By 2024 only 2.1% of Australian POS transactions will use cash, continuing a trend that could put the country among the most cashless societies in the world. As with so many recent trends, the pandemic accelerated a change that was already underway in Australia. Half of in-person purchases in 2019 were made with contactless mobile wallets, and cash only accounted for 32%. In 2020, consumers paid cash for less than 10% of their point-of-sale transactions, according to FIS/Worldpay.
Although the move away from cash promises convenience for customers and may make income tax collection easier as the Australian Tax Office (ATO) works to limit the “black economy,” the trend toward more digital transactions may also present new challenges for merchants related to data protection, POS and ecommerce fraud prevention and customer experience. Here’s what merchants can expect and how they can adapt to the growing volume of digital payments.
Omnichannel fraud prevention concerns
The rise in digital payments brings an increased risk of fraud. Though it might seem that digital payment fraud would only be a problem for online purchases, the move to convenient and contactless omnichannel shopping experiences in 2020 increased the amount of digital fraud that involved physical stores. For example, curbside or buy-online-pickup-in-store (BOPIS) fraud increased by 55% in 2020, as fraudsters exploited the short timeline from online order to in-person pickup to collect goods before their fraud could be detected.
Account takeover fraud increased even more sharply in 2020, up more than 280% in Q2 2020 from the year before. Most ATO fraud occurs online, but as more merchants accept tap-and-go digital wallet payments in-store, the potential exists for fraudsters to pay via phones loaded with stolen payment data. Criminals can also use ATO to run BOPIS fraud scams. Both BOPIS and ATO fraud can be prevented with behind-the-scenes data analysis that evaluates the customer’s data, device, behavior, payment method and purchasing history to assign a risk score to the purchase. When the orders are placed online for in-store pickup, flagged orders can also be manually reviewed to determine whether they’re fraud, to avoid declining good customers by mistake.
QR code fraud is another issue that physical merchants need to watch for. In this case, the victim isn’t the merchant but the customer. As merchants, restaurants, Eftpos and other Australian fintech and payments companies provided more contactless QR code payment options during 2020, adoption soared—and scammers followed. Between January and September 2020, at least 28 QR code scams cost Australians more than $100,000.
These scams can work like phishing attempts, tricking the customer into scanning what they think is a merchant QR code and entering payment information. To combat the problem and protect your customers, display your payment QR codes on a POS screen or tablet rather than on a printout that could be swapped by a scammer. If you must use a static, printed QR code, display it where employees can keep an eye on it to prevent tampering, and check it periodically to make sure it still directs users to your payment site.
Customer experience optimization
As more customers pay for in-person purchases with digital wallets, they’ll expect a seamless omnichannel experience that’s consistent across sales channels and on every device that they use to shop with you. A global Salesforce 2020 survey of customers that included Australia found that
- 79% of consumers say the experience a company offers is as important as the products or services they provide.

(Collection entries)
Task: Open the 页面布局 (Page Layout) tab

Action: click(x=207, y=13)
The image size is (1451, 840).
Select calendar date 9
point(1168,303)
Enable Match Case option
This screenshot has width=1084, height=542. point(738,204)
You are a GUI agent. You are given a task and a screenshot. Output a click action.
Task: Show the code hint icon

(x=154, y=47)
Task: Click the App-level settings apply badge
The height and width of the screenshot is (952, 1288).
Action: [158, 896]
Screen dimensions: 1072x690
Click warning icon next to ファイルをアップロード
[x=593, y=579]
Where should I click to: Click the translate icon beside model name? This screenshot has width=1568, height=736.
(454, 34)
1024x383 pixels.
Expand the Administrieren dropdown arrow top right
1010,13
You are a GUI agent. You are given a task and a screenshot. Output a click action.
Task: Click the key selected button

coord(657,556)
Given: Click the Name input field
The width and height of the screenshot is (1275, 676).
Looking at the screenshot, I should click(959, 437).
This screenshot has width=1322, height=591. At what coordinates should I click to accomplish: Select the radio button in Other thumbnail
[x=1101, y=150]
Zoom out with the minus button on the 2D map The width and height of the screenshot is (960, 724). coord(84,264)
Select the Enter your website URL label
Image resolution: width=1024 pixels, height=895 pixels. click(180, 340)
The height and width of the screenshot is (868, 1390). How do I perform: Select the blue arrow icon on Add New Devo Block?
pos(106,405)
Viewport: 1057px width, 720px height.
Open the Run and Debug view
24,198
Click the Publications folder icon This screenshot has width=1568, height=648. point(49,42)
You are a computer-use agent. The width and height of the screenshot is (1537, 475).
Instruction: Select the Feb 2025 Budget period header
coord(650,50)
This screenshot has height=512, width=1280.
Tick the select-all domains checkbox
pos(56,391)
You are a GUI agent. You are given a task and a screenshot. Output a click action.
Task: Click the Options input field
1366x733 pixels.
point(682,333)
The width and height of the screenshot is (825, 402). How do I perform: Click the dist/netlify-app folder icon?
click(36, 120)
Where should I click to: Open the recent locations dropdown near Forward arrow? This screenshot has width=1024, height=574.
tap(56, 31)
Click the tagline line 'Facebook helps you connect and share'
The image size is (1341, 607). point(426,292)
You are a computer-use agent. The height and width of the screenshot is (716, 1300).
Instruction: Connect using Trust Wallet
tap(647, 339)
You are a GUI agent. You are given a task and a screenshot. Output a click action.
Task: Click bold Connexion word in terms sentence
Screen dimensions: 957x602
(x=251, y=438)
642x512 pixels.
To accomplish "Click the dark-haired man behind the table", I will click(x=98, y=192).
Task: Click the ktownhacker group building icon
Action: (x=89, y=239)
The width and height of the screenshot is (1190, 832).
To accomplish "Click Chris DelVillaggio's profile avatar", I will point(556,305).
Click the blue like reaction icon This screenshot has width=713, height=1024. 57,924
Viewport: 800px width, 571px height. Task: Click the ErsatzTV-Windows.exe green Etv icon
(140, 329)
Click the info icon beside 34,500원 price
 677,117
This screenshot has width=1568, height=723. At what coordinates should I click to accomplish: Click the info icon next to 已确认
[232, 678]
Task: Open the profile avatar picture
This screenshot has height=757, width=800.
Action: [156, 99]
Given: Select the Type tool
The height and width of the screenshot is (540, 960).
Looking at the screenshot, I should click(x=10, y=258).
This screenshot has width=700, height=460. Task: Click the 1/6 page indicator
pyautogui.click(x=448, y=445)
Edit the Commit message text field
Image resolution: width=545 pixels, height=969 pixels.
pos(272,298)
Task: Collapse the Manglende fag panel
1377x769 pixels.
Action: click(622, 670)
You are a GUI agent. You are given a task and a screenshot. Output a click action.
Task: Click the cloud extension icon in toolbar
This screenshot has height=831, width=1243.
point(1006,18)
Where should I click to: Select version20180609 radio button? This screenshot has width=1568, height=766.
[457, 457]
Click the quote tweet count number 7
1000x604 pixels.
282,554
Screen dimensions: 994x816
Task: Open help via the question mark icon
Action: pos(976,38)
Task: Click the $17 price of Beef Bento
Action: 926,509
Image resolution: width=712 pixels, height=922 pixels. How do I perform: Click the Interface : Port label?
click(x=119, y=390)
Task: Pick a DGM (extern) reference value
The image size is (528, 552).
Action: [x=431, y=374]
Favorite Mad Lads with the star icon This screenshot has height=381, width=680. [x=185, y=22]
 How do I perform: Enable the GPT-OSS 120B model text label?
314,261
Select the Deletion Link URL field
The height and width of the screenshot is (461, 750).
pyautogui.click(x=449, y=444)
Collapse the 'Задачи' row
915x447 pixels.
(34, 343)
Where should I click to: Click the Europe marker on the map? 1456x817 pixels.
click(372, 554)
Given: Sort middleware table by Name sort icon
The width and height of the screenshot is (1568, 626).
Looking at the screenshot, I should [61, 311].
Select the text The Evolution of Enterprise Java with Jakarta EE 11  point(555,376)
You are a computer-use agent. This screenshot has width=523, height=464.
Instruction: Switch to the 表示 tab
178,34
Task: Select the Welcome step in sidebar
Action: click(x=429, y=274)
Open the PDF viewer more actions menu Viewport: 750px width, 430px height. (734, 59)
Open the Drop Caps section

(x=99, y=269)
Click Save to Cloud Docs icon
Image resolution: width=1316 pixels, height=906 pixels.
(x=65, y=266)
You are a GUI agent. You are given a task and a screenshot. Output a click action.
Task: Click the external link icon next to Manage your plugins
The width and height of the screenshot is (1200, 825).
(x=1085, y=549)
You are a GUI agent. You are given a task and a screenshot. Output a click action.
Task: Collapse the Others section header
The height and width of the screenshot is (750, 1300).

◆ **Requirement 1**
Echo the part of the article on cashless payments in Australia that falls between "QR code fraud" and "more than $100,000.", inclusive.
◆ **Requirement 2**
Carry on the article about Australia's shift away from cash, picking up right after its final sentence.

◆ **Expected answer 1**
QR code fraud is another issue that physical merchants need to watch for. In this case, the victim isn’t the merchant but the customer. As merchants, restaurants, Eftpos and other Australian fintech and payments companies provided more contactless QR code payment options during 2020, adoption soared—and scammers followed. Between January and September 2020, at least 28 QR code scams cost Australians more than $100,000.

◆ **Expected answer 2**
- 71% have made purchasing decisions based on customer-service quality.
- 91% are more likely to buy again from a merchant after a positive experience with them.
A great customer experience (CX)—the kind that brings customers back for more shopping--requires recognizing each customer at the point of sale and online, automatically accessing their loyalty club membership or rewards points if they have them and making personalized product recommendations based on their past purchases and preferences.
To offer this kind of experience, your business needs to unify its customer data across all channels and then use analytics and customer feedback to continuously refine and improve your CX. One advantage of the increase in digital point-of-sale purchases is the increase in customer data that your store can use to understand the customer journey and optimize CX.
Data protection considerations
As your business collects more customer data through digital POS transactions, you have a growing obligation to safeguard it. You also may have multiple data privacy and reporting standards to follow, depending on the size and reach of your business, including the Australian Privacy Principles and GDPR if you have EU-based customers.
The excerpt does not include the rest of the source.